Collagen-templated bioactive titanium dioxide porous networks for drug delivery

A Type I collagen gel was used as a template for fabricating porous titanium dioxide networks. Conducting sol-gel chemistry within the template, followed by a mild solvothermal treatment (selected TiO 2-collagen hybrids only), and then calcination to remove the template, produced anatase TiO 2 porous networks composed of mesoporous fibers. The collagen morphology was retained. TiO 2 fibers had walls up to 300 nm in thickness and hollow cores where the template was removed. Crystallite size, specific surface area (12.3-110 m 2 g -1), mesopore diameter (4.2-8.8 nm), and pore volume of the networks varied under different synthesis conditions; solvothermal treatment of the hybrid doubled the surface area and mesopore diameter of the final material. Biomineralization was studied by immersion in a simulated body fluid. All networks displayed in vitro bioactivity, and hence potential bone-bonding capability, with apatite clusters growing on the fibers. Drug delivery was assessed by the adsorption and release of anti-inflammatory ibuprofen.

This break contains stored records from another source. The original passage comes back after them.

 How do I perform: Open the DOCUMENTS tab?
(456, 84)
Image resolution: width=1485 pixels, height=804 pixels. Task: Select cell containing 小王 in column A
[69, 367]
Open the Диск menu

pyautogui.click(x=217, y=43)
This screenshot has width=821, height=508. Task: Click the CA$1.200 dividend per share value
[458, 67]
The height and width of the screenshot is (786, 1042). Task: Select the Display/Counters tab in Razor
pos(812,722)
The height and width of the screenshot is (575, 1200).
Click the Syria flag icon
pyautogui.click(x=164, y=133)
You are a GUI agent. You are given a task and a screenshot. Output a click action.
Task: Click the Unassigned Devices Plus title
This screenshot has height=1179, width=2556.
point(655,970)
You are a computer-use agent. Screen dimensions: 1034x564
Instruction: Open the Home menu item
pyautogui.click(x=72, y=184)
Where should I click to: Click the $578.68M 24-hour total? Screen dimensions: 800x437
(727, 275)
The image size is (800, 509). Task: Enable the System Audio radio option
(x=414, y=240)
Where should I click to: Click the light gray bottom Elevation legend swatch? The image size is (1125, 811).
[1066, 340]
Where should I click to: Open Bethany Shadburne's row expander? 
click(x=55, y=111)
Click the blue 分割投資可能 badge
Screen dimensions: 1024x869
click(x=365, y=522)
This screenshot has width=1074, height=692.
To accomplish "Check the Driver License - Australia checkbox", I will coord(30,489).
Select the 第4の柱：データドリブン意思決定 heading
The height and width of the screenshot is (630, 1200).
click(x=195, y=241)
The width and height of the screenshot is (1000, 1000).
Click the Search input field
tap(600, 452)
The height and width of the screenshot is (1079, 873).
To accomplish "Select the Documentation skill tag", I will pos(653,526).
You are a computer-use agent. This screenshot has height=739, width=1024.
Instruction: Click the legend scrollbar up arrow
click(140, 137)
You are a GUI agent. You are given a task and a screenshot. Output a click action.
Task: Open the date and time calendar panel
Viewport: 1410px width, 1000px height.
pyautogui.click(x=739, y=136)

Ibuprofen was stored both at the fiber surface and in mesopores below 15 nm in diameter, while release was a sustained diffusion process. The network solvothermally treated as a hybrid adsorbed ibuprofen up to 58.9 mg g -1. The TiO 2 networks compared favorably with literature drug delivery vehicles when ibuprofen loading was normalized against surface area. Therefore, porous TiO 2 networks have potential as materials for biomedical applications.